The strongest evidence would be the density, temperature, and speed of the plasma itself, but Voyager 1's plasma instrument hasn't been functional since 1980. Stone relied on magnetic field measurements as a proxy for plasma density because plasma carries magnetic field lines. In August 2012, when the galactic cosmic rays were spiking, the magnetic fields strengthened by 60 percent, but the direction changed by no more than two degrees, far less than expected.
Without direct observation of plasma density or corroborating magnetic field shift, Stone could say only that Voyager was in a new but undetermined region. But in April 2013, there was a "large outburst from the sun like a tsunami, which reachedVoyager" and distributed its surrounding plasma. Voyager 1 still has a functional plasma instrument, "which can't measure the plasma directly but measures electrical waves," says Stone. "The plasma is an ionized medium, so when it oscillates, it generates an electric field, which all oscillates." The waves produce "a particular tone that tells you how dense the plasma is. It turns out it was 80 times denser than it had been. So then we knew we were indeed outside."
Extrapolation between that solar tsunami and a previous weaker disturbance indicated Voyager 1 entered interstellar space around August 25, 2012, confirming the cosmic ray measurement. Because the magnetic field did not shift as expected, the models needed to be refined.
But had Voyager 1 really left the solar system? Not exactly. While "solar system" usually means planetary system in vernacular, it technically encompasses the entirety of the sun's influence. That includes gravity, which dominates halfway to the closest star, where that star's gravity becomes stronger. Outside the heliosphere, there is a cloud of comets anchored by our suns's gravity, called the Oort cloud. "It will be 300 years before we reach the inner edge and 38,000 years before we finally get through the cloud."
If Voyager were still collecting data after traversing the Oort cloud, astrophysicists might find that some of the outer comets actually orbit another star.

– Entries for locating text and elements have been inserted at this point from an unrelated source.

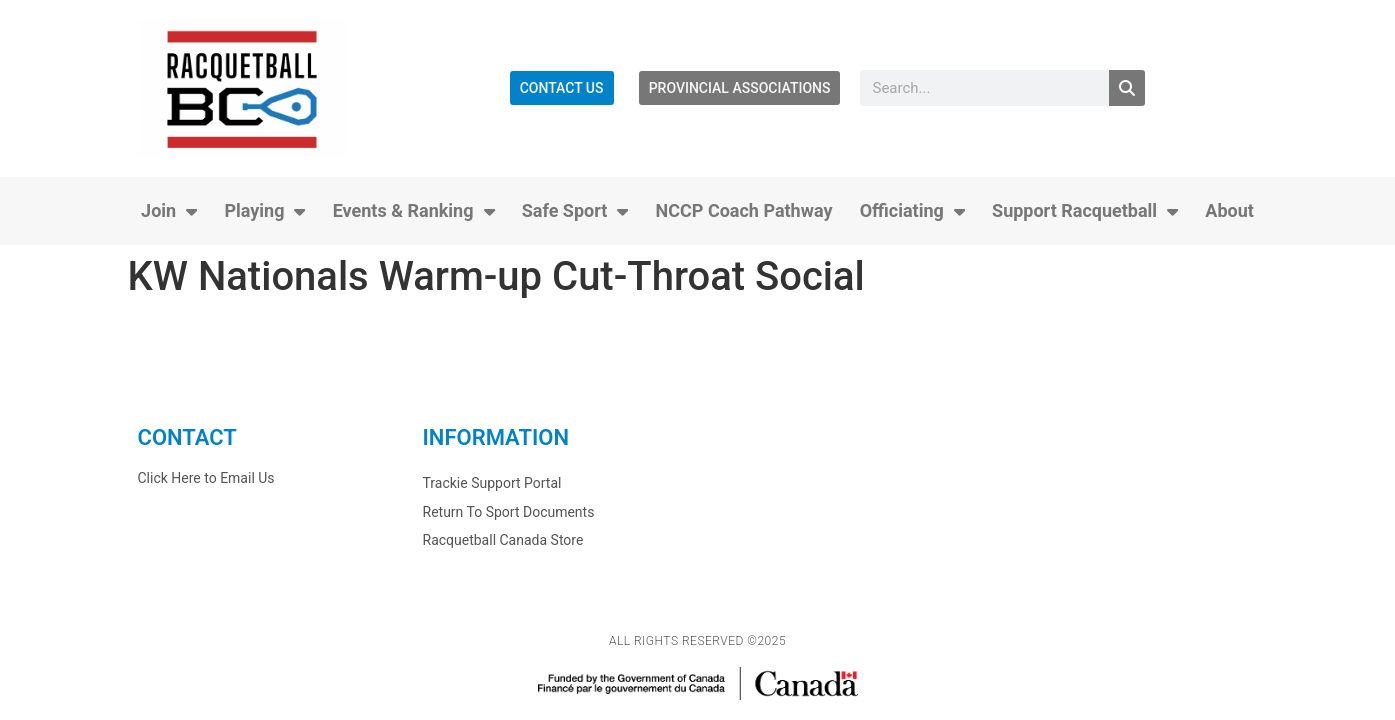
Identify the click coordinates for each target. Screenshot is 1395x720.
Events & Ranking (414, 211)
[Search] (1127, 88)
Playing (264, 211)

But, says Stone, "by 2025, we will have turned off the last instrument and after that the spacecraft will orbit the center of the Milky Way" as a silent ambassador—a lifeless vessel carrying a message from Earth in the form of a golden record.
As long as Voyager transmits, Voyager 1 from north of the planetary plane andVoyager 2 from south, two or three years from interstellar space, Stone will be listening. In the meanwhile, he turns his attention the other way toward the innermost reaches of the solar system. In 2018, NASA will launch Solar Probe Plus, a spacecraft, carrying an instrument that Stone helped develop, on a mission to study the sun's corona where the solar wind begins. —M.S.